Document section -
★ ★ ★

Creation is one – which is a reminder that there is no separation between the dead and the living – we share the same Creation but at different levels. The realm of the dead is not some distant place from where we will escape through resurrection. Life and death belong in the one reality. Jesus’ risen life wasn’t more real than his ordinary life – he is the fullness of reality – yet it is certainly more enduring.

There is one Creation in life, in death and beyond death. Creation is forever undergoing death, resurrection and transformation. Resurrection is not just about Christ; it is about all of us and all creation. Jesus was not just 3 days older, with wounds healed by God, but was present as one simultaneously alive and dead. Not that the Lamb slain has recovered. Resurrection has emptied death of its power; by showing the shape of death – the mortal wounds – without its content.

This presence is always present as death overcome. Resurrection is a new way of being human, or a rereading of the original human story that had been obscured by death. God’s affirmation of Jesus’ living and dying is Resurrection. Jesus Risen did not simply reveal information as yet unknown, but shows a reality as yet unobserved, because clouded by death. The Revelation is not that there is Resurrection from the dead [this was known at the time of Maccabees].

★ ★ ★

Record set -
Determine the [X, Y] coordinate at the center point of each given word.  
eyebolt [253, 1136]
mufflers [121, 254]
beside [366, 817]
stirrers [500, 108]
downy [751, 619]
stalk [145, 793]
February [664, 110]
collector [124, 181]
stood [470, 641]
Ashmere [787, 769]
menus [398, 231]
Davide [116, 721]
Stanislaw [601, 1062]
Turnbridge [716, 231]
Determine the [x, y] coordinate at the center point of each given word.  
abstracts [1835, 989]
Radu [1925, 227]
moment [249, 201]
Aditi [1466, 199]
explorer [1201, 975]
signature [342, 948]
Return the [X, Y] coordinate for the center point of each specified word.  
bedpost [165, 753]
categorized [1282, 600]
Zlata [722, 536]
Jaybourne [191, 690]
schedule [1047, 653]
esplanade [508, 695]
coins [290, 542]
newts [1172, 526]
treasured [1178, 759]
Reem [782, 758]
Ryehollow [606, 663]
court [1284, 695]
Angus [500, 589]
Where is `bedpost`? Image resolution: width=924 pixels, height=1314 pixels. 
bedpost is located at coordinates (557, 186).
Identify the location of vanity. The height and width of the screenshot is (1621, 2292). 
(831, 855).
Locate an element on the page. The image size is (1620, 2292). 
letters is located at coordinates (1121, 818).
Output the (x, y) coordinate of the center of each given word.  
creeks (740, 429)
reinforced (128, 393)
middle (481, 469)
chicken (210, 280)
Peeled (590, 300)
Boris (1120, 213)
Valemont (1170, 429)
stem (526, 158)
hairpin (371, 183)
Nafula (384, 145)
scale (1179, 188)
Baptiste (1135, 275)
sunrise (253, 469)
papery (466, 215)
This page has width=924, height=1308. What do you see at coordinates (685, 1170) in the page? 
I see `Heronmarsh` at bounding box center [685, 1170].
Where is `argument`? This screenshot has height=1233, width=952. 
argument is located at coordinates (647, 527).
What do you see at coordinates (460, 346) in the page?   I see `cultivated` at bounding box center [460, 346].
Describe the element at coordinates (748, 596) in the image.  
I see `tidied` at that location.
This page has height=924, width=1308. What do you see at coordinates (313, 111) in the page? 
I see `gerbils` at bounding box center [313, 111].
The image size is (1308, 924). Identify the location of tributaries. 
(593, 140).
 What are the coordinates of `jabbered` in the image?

★ ★ ★

Exercise brief - Copy out everything in the reflection on resurrection from "Creation is one" down to "without its content.", changing "enduring" to "lasting".

Response to the task -
Creation is one – which is a reminder that there is no separation between the dead and the living – we share the same Creation but at different levels. The realm of the dead is not some distant place from where we will escape through resurrection. Life and death belong in the one reality. Jesus’ risen life wasn’t more real than his ordinary life – he is the fullness of reality – yet it is certainly more lasting.

There is one Creation in life, in death and beyond death. Creation is forever undergoing death, resurrection and transformation. Resurrection is not just about Christ; it is about all of us and all creation. Jesus was not just 3 days older, with wounds healed by God, but was present as one simultaneously alive and dead. Not that the Lamb slain has recovered. Resurrection has emptied death of its power; by showing the shape of death – the mortal wounds – without its content.